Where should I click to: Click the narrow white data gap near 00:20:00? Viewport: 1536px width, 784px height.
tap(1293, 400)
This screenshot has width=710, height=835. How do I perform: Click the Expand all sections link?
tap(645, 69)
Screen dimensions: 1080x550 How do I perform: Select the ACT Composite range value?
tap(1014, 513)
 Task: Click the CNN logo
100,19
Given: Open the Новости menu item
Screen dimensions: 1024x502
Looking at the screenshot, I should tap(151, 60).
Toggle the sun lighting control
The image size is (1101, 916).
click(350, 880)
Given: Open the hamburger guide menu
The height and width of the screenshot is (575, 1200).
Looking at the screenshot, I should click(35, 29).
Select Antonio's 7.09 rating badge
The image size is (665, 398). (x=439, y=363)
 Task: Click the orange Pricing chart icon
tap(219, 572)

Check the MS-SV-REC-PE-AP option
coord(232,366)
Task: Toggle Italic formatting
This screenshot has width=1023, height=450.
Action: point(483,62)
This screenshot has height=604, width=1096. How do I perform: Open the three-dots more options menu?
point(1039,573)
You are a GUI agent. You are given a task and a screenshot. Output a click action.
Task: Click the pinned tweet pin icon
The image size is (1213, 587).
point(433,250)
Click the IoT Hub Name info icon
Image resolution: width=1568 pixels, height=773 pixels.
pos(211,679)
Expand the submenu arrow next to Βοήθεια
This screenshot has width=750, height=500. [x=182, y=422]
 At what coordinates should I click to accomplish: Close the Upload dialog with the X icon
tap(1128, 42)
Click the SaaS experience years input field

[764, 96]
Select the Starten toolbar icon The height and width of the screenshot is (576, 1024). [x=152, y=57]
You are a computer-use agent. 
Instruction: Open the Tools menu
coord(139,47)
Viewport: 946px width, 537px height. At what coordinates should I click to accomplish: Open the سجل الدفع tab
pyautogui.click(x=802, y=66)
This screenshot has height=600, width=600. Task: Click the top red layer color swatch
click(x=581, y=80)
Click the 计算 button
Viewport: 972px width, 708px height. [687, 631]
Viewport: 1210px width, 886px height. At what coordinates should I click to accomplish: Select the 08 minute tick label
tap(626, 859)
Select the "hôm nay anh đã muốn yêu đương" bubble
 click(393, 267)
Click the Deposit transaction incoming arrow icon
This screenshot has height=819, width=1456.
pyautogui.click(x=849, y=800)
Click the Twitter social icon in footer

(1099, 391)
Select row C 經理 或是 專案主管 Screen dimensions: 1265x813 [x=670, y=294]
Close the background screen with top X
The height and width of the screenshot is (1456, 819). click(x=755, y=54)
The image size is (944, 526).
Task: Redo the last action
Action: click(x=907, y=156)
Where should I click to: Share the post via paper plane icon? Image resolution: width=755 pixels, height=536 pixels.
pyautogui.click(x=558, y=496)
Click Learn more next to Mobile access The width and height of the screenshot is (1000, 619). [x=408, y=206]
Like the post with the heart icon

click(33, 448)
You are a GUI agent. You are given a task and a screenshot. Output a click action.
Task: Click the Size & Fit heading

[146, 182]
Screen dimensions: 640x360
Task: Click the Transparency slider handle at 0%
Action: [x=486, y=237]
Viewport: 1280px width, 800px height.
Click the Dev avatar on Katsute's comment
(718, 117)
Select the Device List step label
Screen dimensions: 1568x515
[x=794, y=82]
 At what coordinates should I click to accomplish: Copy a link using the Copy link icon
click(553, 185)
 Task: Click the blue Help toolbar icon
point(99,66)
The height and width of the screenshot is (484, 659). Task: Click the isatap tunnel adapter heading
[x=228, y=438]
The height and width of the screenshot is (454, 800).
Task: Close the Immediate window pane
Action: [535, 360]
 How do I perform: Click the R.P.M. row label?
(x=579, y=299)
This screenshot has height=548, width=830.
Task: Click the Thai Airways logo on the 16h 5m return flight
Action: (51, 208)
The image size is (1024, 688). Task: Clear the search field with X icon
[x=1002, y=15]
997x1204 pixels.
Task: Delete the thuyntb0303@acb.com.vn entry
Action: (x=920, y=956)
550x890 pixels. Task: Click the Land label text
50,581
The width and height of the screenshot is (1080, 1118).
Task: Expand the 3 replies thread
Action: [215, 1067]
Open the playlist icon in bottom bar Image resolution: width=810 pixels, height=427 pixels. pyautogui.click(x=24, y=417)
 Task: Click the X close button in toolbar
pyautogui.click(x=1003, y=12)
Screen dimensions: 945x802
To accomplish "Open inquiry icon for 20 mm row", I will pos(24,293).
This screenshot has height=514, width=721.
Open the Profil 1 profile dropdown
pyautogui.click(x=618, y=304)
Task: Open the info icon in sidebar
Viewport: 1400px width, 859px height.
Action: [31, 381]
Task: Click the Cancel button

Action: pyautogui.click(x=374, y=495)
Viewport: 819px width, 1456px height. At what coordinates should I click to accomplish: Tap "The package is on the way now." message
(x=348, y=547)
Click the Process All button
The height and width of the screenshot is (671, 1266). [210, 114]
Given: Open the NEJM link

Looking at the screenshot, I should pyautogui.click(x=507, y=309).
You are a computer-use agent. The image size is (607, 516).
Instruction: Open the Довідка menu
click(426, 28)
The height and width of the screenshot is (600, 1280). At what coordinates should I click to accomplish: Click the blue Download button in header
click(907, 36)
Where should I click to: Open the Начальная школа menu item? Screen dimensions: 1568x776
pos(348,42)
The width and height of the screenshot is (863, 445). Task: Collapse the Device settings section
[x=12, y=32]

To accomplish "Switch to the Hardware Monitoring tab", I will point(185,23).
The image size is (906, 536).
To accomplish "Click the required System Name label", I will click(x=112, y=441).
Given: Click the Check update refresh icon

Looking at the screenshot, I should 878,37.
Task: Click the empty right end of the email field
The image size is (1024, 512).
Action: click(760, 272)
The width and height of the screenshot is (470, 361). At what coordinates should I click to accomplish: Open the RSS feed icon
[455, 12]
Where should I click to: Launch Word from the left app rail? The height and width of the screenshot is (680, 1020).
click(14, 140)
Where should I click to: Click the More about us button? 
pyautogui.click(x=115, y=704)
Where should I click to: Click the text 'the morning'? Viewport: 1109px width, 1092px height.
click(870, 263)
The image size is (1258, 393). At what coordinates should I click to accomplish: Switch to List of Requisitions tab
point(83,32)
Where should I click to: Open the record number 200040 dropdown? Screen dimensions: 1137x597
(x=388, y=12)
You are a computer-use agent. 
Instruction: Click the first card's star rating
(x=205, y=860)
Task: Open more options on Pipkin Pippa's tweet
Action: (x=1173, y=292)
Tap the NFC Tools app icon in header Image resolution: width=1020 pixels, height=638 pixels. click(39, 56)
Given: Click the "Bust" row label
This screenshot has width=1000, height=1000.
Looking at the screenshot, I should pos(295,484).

----------------

> _Task instructions_: Return each entry without altering a single word.

> _Solution for this exercise_:
Where should I click to: Click the narrow white data gap near 00:20:00? Viewport: 1536px width, 784px height.
tap(1293, 400)
This screenshot has width=710, height=835. How do I perform: Click the Expand all sections link?
tap(645, 69)
Screen dimensions: 1080x550 How do I perform: Select the ACT Composite range value?
tap(1014, 513)
 Task: Click the CNN logo
100,19
Given: Open the Новости menu item
Screen dimensions: 1024x502
Looking at the screenshot, I should tap(151, 60).
Toggle the sun lighting control
The image size is (1101, 916).
click(350, 880)
Given: Open the hamburger guide menu
The height and width of the screenshot is (575, 1200).
Looking at the screenshot, I should click(35, 29).
Select Antonio's 7.09 rating badge
The image size is (665, 398). (x=439, y=363)
 Task: Click the orange Pricing chart icon
tap(219, 572)

Check the MS-SV-REC-PE-AP option
coord(232,366)
Task: Toggle Italic formatting
This screenshot has width=1023, height=450.
Action: point(483,62)
This screenshot has height=604, width=1096. How do I perform: Open the three-dots more options menu?
point(1039,573)
You are a GUI agent. You are given a task and a screenshot. Output a click action.
Task: Click the pinned tweet pin icon
The image size is (1213, 587).
point(433,250)
Click the IoT Hub Name info icon
Image resolution: width=1568 pixels, height=773 pixels.
pos(211,679)
Expand the submenu arrow next to Βοήθεια
This screenshot has width=750, height=500. [x=182, y=422]
 At what coordinates should I click to accomplish: Close the Upload dialog with the X icon
tap(1128, 42)
Click the SaaS experience years input field

[764, 96]
Select the Starten toolbar icon The height and width of the screenshot is (576, 1024). [x=152, y=57]
You are a computer-use agent. 
Instruction: Open the Tools menu
coord(139,47)
Viewport: 946px width, 537px height. At what coordinates should I click to accomplish: Open the سجل الدفع tab
pyautogui.click(x=802, y=66)
This screenshot has height=600, width=600. Task: Click the top red layer color swatch
click(x=581, y=80)
Click the 计算 button
Viewport: 972px width, 708px height. [687, 631]
Viewport: 1210px width, 886px height. At what coordinates should I click to accomplish: Select the 08 minute tick label
tap(626, 859)
Select the "hôm nay anh đã muốn yêu đương" bubble
 click(393, 267)
Click the Deposit transaction incoming arrow icon
This screenshot has height=819, width=1456.
pyautogui.click(x=849, y=800)
Click the Twitter social icon in footer

(1099, 391)
Select row C 經理 或是 專案主管 Screen dimensions: 1265x813 [x=670, y=294]
Close the background screen with top X
The height and width of the screenshot is (1456, 819). click(x=755, y=54)
The image size is (944, 526).
Task: Redo the last action
Action: click(x=907, y=156)
Where should I click to: Share the post via paper plane icon? Image resolution: width=755 pixels, height=536 pixels.
pyautogui.click(x=558, y=496)
Click Learn more next to Mobile access The width and height of the screenshot is (1000, 619). [x=408, y=206]
Like the post with the heart icon

click(33, 448)
You are a GUI agent. You are given a task and a screenshot. Output a click action.
Task: Click the Size & Fit heading

[146, 182]
Screen dimensions: 640x360
Task: Click the Transparency slider handle at 0%
Action: [x=486, y=237]
Viewport: 1280px width, 800px height.
Click the Dev avatar on Katsute's comment
(718, 117)
Select the Device List step label
Screen dimensions: 1568x515
[x=794, y=82]
 At what coordinates should I click to accomplish: Copy a link using the Copy link icon
click(553, 185)
 Task: Click the blue Help toolbar icon
point(99,66)
The height and width of the screenshot is (484, 659). Task: Click the isatap tunnel adapter heading
[x=228, y=438]
The height and width of the screenshot is (454, 800).
Task: Close the Immediate window pane
Action: [535, 360]
 How do I perform: Click the R.P.M. row label?
(x=579, y=299)
This screenshot has height=548, width=830.
Task: Click the Thai Airways logo on the 16h 5m return flight
Action: (51, 208)
The image size is (1024, 688). Task: Clear the search field with X icon
[x=1002, y=15]
997x1204 pixels.
Task: Delete the thuyntb0303@acb.com.vn entry
Action: (x=920, y=956)
550x890 pixels. Task: Click the Land label text
50,581
The width and height of the screenshot is (1080, 1118).
Task: Expand the 3 replies thread
Action: [215, 1067]
Open the playlist icon in bottom bar Image resolution: width=810 pixels, height=427 pixels. pyautogui.click(x=24, y=417)
 Task: Click the X close button in toolbar
pyautogui.click(x=1003, y=12)
Screen dimensions: 945x802
To accomplish "Open inquiry icon for 20 mm row", I will pos(24,293).
This screenshot has height=514, width=721.
Open the Profil 1 profile dropdown
pyautogui.click(x=618, y=304)
Task: Open the info icon in sidebar
Viewport: 1400px width, 859px height.
Action: [31, 381]
Task: Click the Cancel button

Action: pyautogui.click(x=374, y=495)
Viewport: 819px width, 1456px height. At what coordinates should I click to accomplish: Tap "The package is on the way now." message
(x=348, y=547)
Click the Process All button
The height and width of the screenshot is (671, 1266). [210, 114]
Given: Open the NEJM link

Looking at the screenshot, I should pyautogui.click(x=507, y=309).
You are a computer-use agent. The image size is (607, 516).
Instruction: Open the Довідка menu
click(426, 28)
The height and width of the screenshot is (600, 1280). At what coordinates should I click to accomplish: Click the blue Download button in header
click(907, 36)
Where should I click to: Open the Начальная школа menu item? Screen dimensions: 1568x776
pos(348,42)
The width and height of the screenshot is (863, 445). Task: Collapse the Device settings section
[x=12, y=32]

To accomplish "Switch to the Hardware Monitoring tab", I will point(185,23).
The image size is (906, 536).
To accomplish "Click the required System Name label", I will click(x=112, y=441).
Given: Click the Check update refresh icon

Looking at the screenshot, I should 878,37.
Task: Click the empty right end of the email field
The image size is (1024, 512).
Action: click(760, 272)
The width and height of the screenshot is (470, 361). At what coordinates should I click to accomplish: Open the RSS feed icon
[455, 12]
Where should I click to: Launch Word from the left app rail? The height and width of the screenshot is (680, 1020).
click(14, 140)
Where should I click to: Click the More about us button? 
pyautogui.click(x=115, y=704)
Where should I click to: Click the text 'the morning'? Viewport: 1109px width, 1092px height.
click(870, 263)
The image size is (1258, 393). At what coordinates should I click to accomplish: Switch to List of Requisitions tab
point(83,32)
Where should I click to: Open the record number 200040 dropdown? Screen dimensions: 1137x597
(x=388, y=12)
You are a computer-use agent. 
Instruction: Click the first card's star rating
(x=205, y=860)
Task: Open more options on Pipkin Pippa's tweet
Action: (x=1173, y=292)
Tap the NFC Tools app icon in header Image resolution: width=1020 pixels, height=638 pixels. click(39, 56)
Given: Click the "Bust" row label
This screenshot has width=1000, height=1000.
Looking at the screenshot, I should pos(295,484).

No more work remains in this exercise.